### Data
= = =

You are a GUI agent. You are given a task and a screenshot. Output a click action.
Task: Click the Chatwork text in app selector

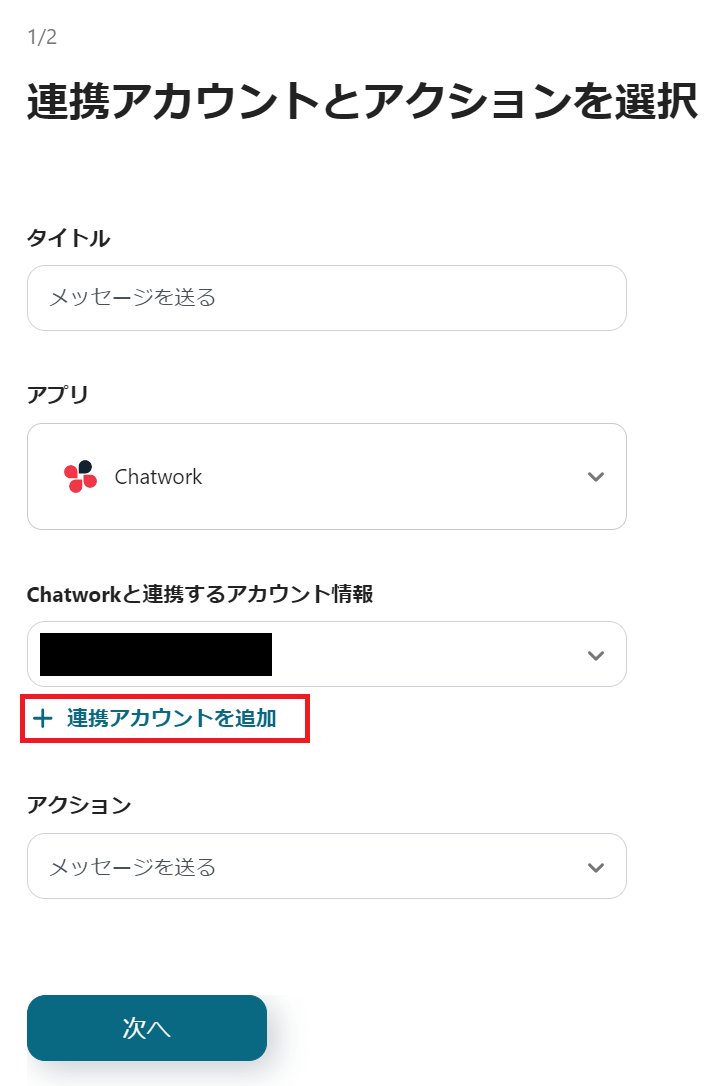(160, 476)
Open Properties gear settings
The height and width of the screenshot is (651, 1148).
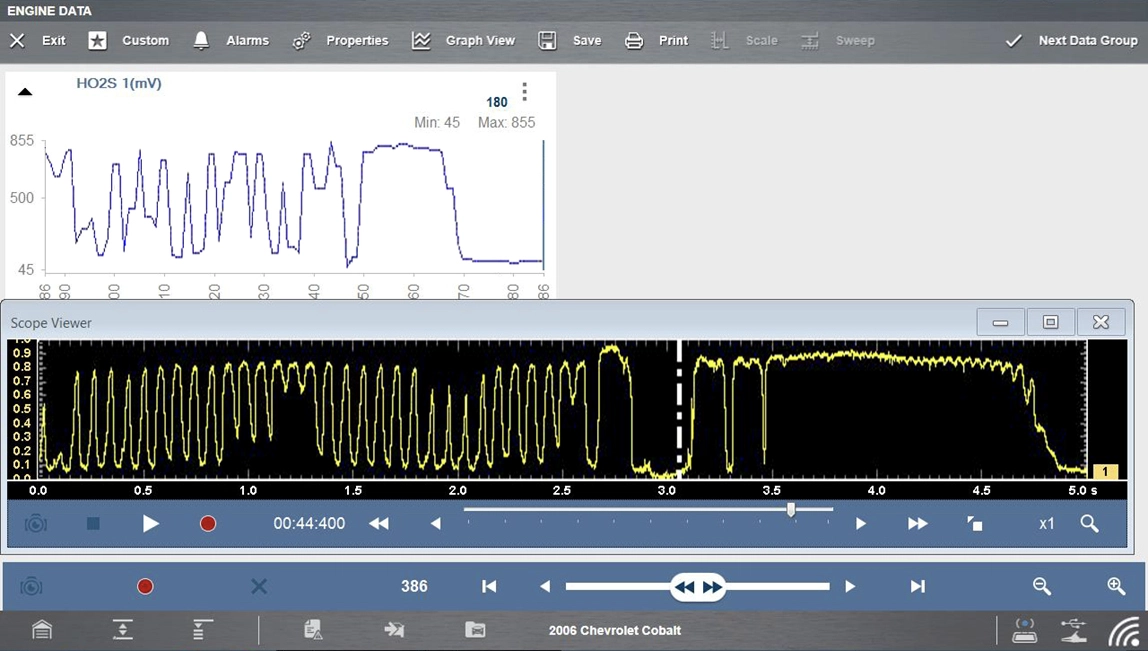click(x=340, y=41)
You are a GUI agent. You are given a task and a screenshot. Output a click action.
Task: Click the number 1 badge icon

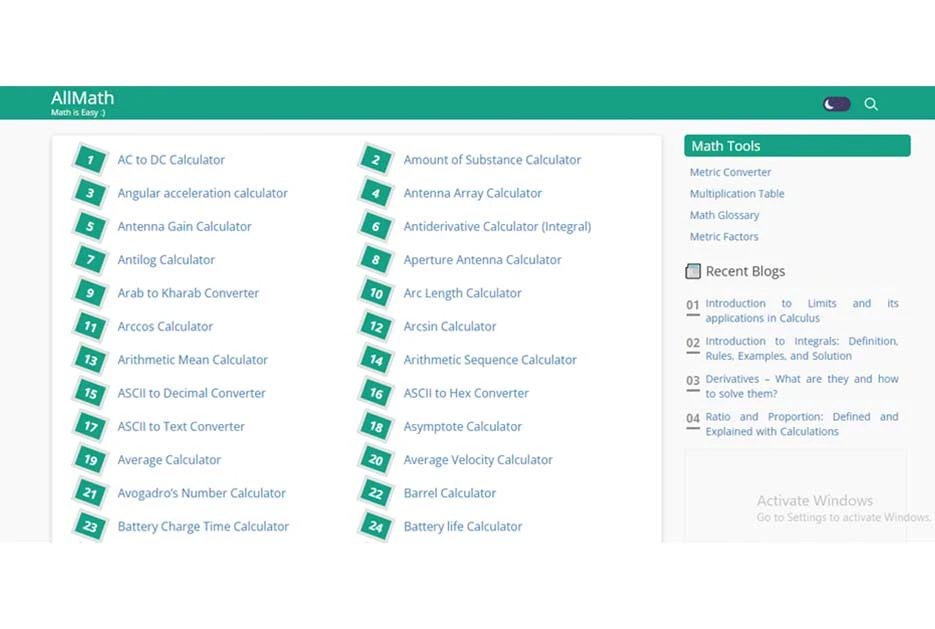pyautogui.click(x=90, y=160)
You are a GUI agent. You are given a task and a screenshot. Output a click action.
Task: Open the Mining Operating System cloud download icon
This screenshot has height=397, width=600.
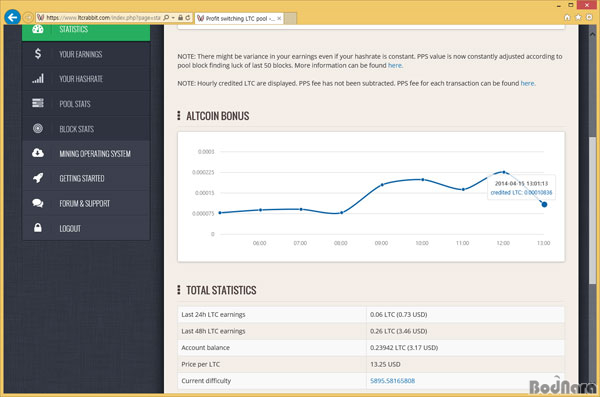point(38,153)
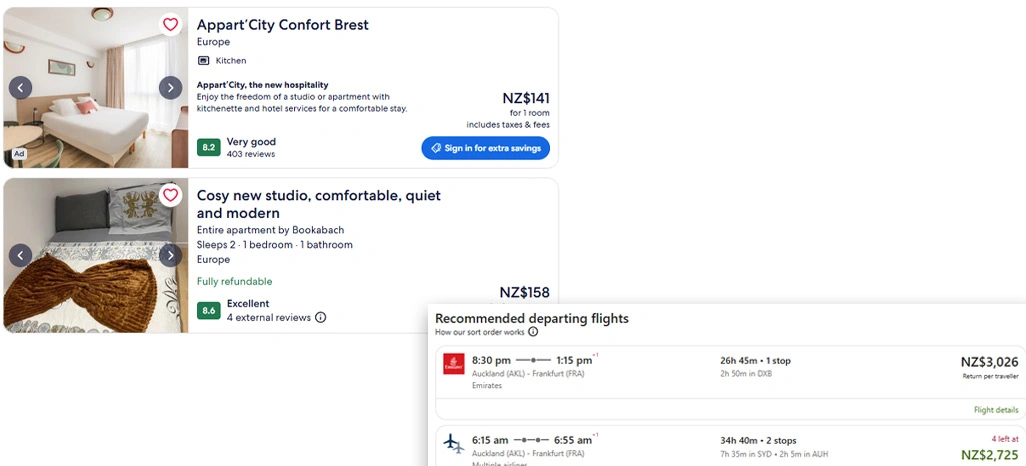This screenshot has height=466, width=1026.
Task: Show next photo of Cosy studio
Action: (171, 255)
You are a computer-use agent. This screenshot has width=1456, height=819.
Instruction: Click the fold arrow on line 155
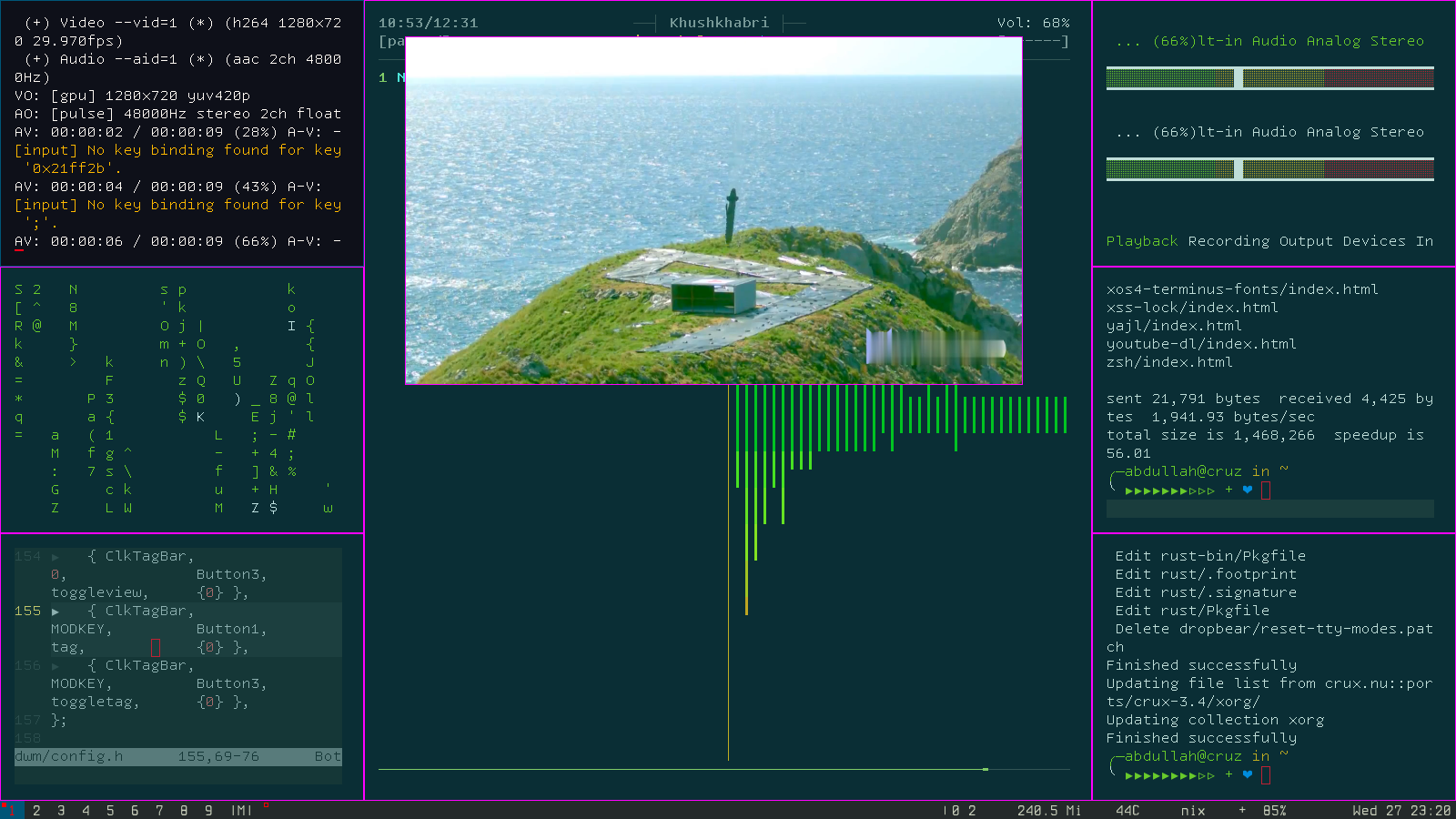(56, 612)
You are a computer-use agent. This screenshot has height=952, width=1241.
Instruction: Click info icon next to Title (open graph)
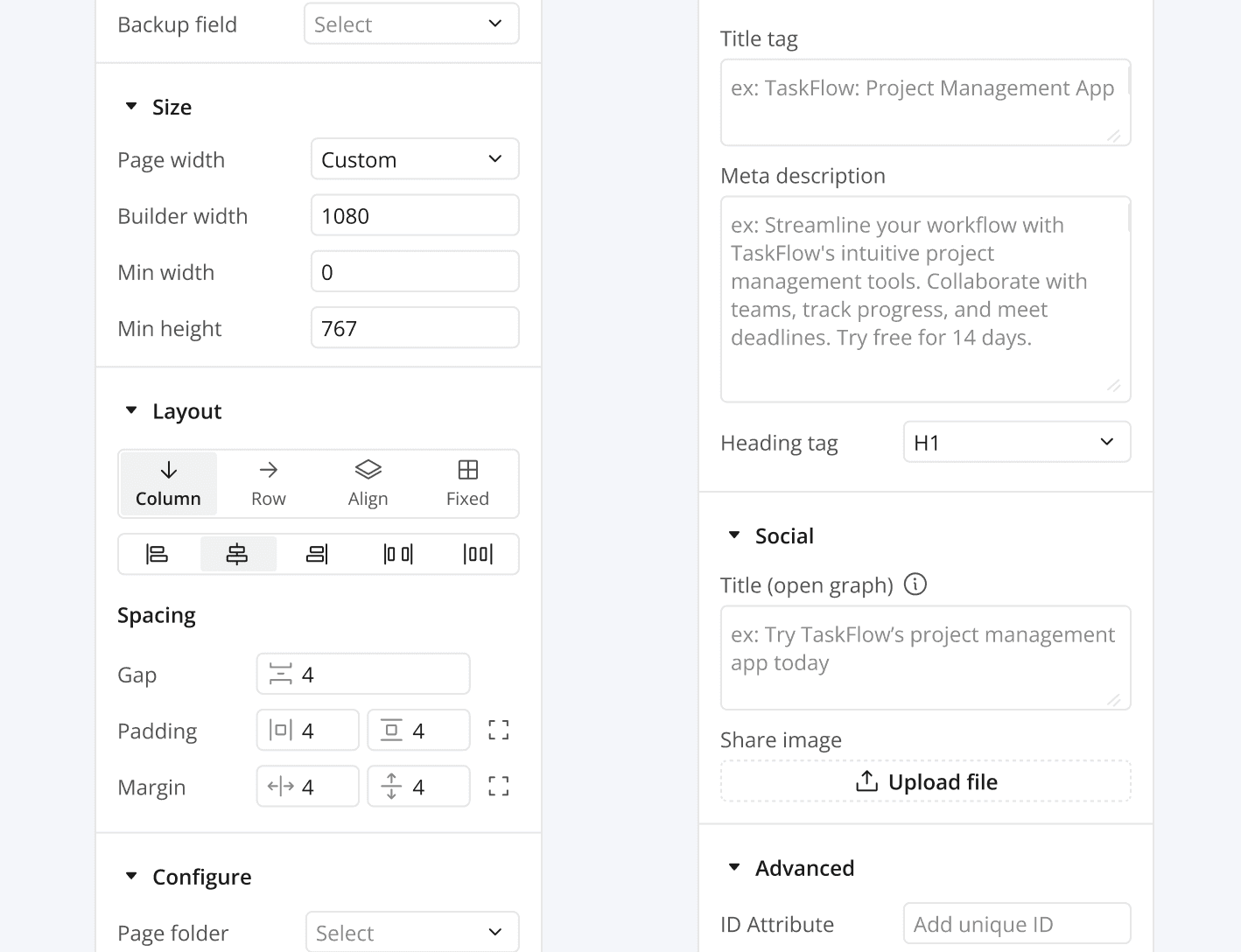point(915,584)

= = =

### Directions
The answer is to be the lines from the line that contains "has height=952, width=1241." through the last line of the material, retyped exactly, both included, with pictures left out, please.

### Final answer
You are a computer-use agent. This screenshot has height=952, width=1241.
Instruction: Click info icon next to Title (open graph)
point(915,584)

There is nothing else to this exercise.